許霏云實在是太累了,這幾天做實驗的時候注意力很集中,所以并沒有感覺到疲憊,如今躺在床上很快就沉沉睡去了。
靳筠岐就在床邊守著許霏云睡覺,看著她甜甜的臉,他也不自覺的笑了起來。
第二天一早許霏云一睜眼,就發現靳筠岐趴在自己的床邊睡著了,她也知道靳筠岐這幾天也是為自己忙前忙后的,所以也并沒有想要把他給吵醒,輕手輕腳的掀起被子,剛準備下床,靳筠岐那邊就感受到了動靜立馬睜開了眼睛。
“你醒了,我讓人把早餐給你送過來。”
靳筠岐說著便拿起手機準備打電話去被許霏云給攔下了。
“我也不是很餓,你昨天晚上在這趴著睡了一晚,一定很累吧,再回去休息一會兒吧,我先去實驗室了。”
靳筠岐知道許霏云滿心都是最近的這個實驗,所以便點了點頭。
許霏云簡單的洗漱一下,便又重新回到實驗室做研究。
而靳筠岐并沒有回到自己的房間去休息,幫忙做好了早餐給許霏云帶到了實驗室去。
生活好像回復到了前幾天的狀態,不過這幾天靳筠岐一直讓許霏云晚上去休息,許霏云便終止了晚上的實驗,她也怕靳筠岐過于擔心。

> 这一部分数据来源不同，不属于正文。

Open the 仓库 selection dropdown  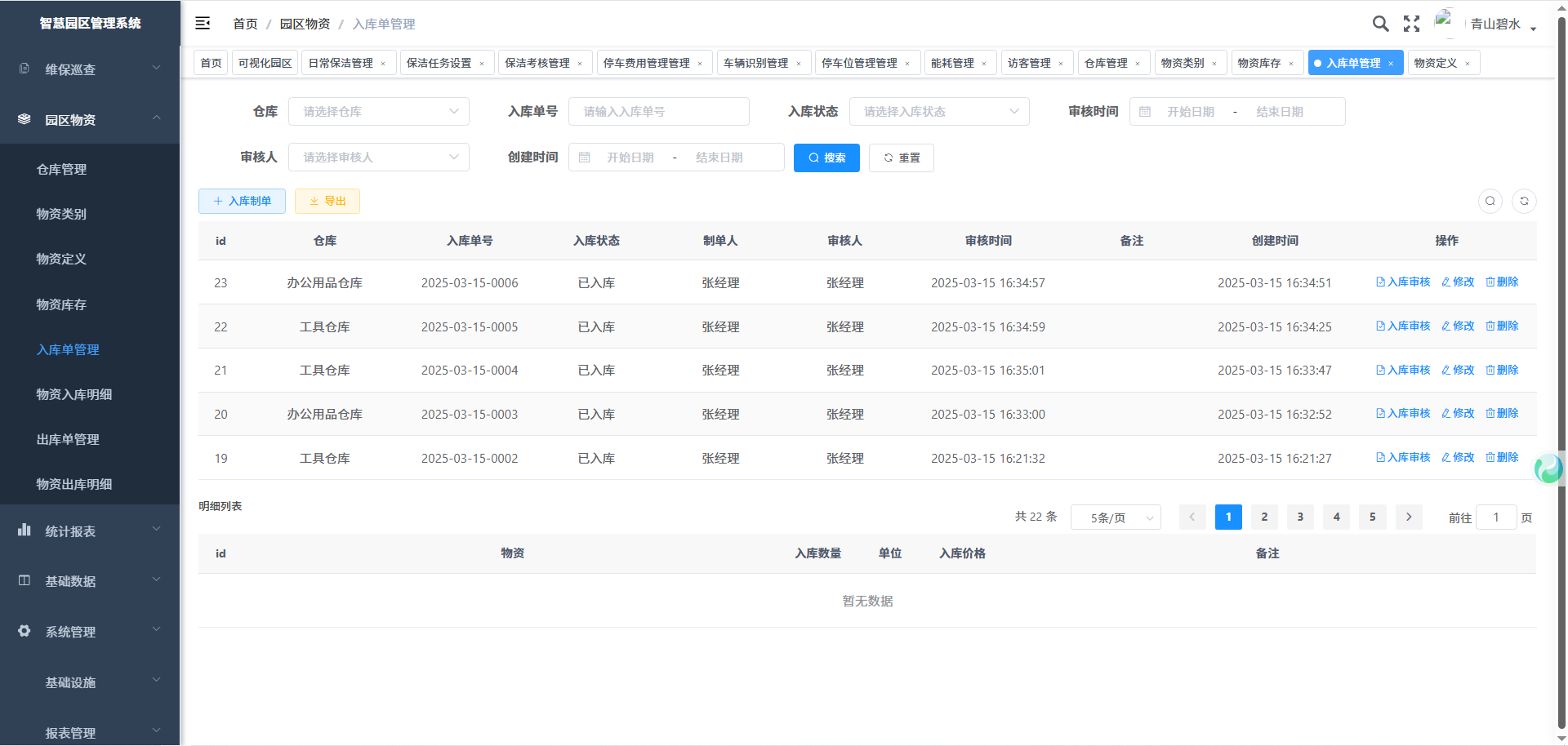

又這樣過了一周,結果終于出來了,果然如同許霏云想的那樣,微生物活性極低的原因就是與那草藥焚燒有關。
很快許霏云就將報告遞到了上面,上面也很重視,這位生物活性低的事情,畢竟如果要是放肆下去的話,可能土壤養分流失會極其嚴重。
而靳筠岐也得知了,這個實驗報告趕忙聯合文化部門申請非物質文化遺產的保護,禁止在那些祭祀的地方焚燒草藥。
而就在他們各個部門調查當中也發現了,原來焚燒草藥的是一個制藥公司,他們也是立馬的阻止了只要公司的不當開發。
而這件事情告一段落許霏云一種有時間休息了,他們兩個人回了靳家老宅,許霏云幾乎除了吃飯,便是在補覺。
就這樣休息了好幾天,許霏云那邊又得到了消息,說是想著建一個生態館,試問靳筠岐和許霏云那邊能不能幫忙。
許霏云也同靳筠岐提了這件事情,靳筠岐沒有任何疑慮,便答應了,他也知道現在這個生態環境實在太差了一些微生物和動物都沒有一個好的生態環境,建設一個生態館,可以讓其他人也得知環境,需要每個人保護的。
隨后靳筠岐便著手讓下面的人去辦理這件事情,本來以為這件事應該很好完成的,可是他們在中途卻出現了意外,原來是靳家舊部的人不愿意去弄什么生態館,覺得沒有任何意義,并且有很多人看靳筠岐也不順眼,便在中間百般阻撓。